Regardless of which legislation is passed, as with any commitment, the implementation of greenhouse gas regulations involves climate-related litigation risk. Any increase in the quantity and severity of regulation raises a ship operator’s potential exposure to liabilities. In particular, companies’ risk high fines for regulatory breaches and future IMO regulations are set to create compliance obligations for ship owners and operators. If companies publicly commit to certain targets – even though non-binding – this can result in future shareholder legal action taken against the business in question if they fail to reach them, as has been evidenced in the doubling of climate change actions between 2017 and 2020. Whilst protection & indemnity cover related to fines imposed pursuant to a breach of the IMO’s regulations is typically discretionary, it will certainly be an exposure that cannot be overlooked by both the ship operators themselves and their insurers.
Further, if companies fail to disclose key business risks from alternative fuels and emissions reductions or to set clear targets, this could also lead to disclosure litigation over withholding information vital to the business.
What’s more, the specialist technology options currently being explored by the maritime industry to reduce its carbon footprint are relatively novel and have never been produced or deployed on any great scale. As a result, new ship and shore-side technologies introduced to measure against any regulations will inevitably carry IP risks and – with operating complications or specialist parts accounted for – will, in turn, increase the insurable value of vessels. As a result, hull insurance premiums may increase.
But more than this, new technologies also carry uncertainty which insurers may find difficult to underwrite: calculating the exposure and cost of the associated risk will be the key challenge of hull and machinery underwriters in order to determine the appropriate premium.

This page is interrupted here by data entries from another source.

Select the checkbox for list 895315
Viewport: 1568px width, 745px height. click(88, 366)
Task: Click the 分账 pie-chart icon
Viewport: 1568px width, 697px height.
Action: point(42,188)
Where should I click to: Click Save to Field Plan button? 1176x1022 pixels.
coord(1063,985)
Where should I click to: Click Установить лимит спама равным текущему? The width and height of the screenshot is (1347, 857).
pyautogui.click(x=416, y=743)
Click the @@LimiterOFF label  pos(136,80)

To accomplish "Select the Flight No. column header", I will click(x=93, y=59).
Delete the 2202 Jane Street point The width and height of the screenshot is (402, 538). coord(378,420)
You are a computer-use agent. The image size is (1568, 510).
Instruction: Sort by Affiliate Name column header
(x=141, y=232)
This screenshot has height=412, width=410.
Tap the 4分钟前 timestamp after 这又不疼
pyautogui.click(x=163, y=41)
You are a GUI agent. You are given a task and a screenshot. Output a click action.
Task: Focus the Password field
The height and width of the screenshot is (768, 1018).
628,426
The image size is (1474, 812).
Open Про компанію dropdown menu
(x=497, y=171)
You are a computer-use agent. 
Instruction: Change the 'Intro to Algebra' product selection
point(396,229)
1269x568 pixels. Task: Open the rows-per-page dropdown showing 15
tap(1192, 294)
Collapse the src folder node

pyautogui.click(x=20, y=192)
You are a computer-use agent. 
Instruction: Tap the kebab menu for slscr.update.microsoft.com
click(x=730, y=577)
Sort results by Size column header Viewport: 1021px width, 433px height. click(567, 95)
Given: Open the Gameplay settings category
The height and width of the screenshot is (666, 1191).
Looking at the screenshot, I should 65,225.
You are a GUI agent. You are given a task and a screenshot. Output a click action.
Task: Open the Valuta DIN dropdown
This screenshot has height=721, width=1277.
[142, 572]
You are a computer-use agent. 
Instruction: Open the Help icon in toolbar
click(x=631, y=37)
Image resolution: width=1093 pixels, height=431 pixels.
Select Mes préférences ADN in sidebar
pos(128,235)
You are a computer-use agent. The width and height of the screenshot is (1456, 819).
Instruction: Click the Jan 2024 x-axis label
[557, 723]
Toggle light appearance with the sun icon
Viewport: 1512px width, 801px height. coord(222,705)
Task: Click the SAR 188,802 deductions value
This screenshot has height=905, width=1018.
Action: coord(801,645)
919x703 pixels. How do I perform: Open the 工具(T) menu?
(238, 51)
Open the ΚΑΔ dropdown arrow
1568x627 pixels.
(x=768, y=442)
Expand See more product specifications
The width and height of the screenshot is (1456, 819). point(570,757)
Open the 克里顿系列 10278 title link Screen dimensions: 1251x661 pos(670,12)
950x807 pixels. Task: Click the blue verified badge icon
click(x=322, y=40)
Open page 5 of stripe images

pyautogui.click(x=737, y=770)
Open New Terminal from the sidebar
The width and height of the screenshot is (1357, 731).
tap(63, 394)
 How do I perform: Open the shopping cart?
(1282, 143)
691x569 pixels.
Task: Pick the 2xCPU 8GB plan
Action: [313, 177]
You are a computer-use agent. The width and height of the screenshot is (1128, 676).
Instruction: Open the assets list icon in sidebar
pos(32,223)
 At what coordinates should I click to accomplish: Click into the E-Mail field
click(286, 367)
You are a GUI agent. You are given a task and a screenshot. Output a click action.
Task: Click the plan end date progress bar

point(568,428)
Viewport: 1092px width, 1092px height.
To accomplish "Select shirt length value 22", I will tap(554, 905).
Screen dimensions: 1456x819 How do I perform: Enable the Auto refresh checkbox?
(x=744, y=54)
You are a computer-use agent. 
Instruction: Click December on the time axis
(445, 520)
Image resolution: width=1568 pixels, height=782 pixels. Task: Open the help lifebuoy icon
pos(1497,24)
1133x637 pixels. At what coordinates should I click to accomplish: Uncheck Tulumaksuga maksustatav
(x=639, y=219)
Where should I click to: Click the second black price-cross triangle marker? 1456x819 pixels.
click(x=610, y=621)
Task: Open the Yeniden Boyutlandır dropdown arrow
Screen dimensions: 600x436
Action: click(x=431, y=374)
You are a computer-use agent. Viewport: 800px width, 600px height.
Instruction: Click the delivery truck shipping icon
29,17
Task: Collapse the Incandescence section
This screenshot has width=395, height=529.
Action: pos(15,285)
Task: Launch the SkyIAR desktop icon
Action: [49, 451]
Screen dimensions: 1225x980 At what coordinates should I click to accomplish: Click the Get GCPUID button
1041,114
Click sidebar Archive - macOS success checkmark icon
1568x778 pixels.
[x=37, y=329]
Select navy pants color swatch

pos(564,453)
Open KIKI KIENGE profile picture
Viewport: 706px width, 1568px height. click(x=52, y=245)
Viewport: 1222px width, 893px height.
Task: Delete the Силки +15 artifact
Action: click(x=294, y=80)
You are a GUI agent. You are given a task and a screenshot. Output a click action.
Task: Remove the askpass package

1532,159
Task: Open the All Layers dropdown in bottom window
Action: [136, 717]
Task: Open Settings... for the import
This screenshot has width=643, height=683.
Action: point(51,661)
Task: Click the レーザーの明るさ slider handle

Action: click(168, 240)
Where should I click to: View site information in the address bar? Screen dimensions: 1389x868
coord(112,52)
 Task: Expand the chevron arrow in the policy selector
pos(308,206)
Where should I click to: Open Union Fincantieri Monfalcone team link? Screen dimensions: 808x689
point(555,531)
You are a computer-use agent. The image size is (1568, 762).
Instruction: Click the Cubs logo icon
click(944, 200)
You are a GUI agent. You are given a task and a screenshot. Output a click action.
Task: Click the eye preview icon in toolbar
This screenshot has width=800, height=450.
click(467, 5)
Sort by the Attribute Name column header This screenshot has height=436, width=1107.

Depending on the timeline and ambition of future IMO regulation on greenhouse gas emissions, this could lead to early scrappage and expensive retrofits affecting profitability in the industry. There will be renewed requirements for specialist parts and repairs, therefore increasing the need for manufacturers and ship companies to undertake the relevant cover. For example, retrofitting engines to make them compatible with new, carbon-neutral fuels will be costly, aside from the significant investment required to develop and acquire such low emission fuels. And aside from this, alternative fuels such as hydrogen, ammonia and methanol are not yet able to be produced at the necessary scale without generating significant and overall counterproductive levels of emissions.
Considering these risks, there are significant insurance implications for almost any business operating within the global maritime industry. Critical months lie ahead for ship decarbonisation, with world leaders currently gathering for COP26 in Glasgow and the next large IMO climate change meeting taking place later in November. It’s clear that decisive action needs to be taken now if any target is to be reached – and that regulations to mandate such action are imminent. And while much has been said about the impact cars, planes and trains are having on the environment, the conversation surrounding the impact of the shipping industry is no doubt about to get even louder, both within the sector and more widely.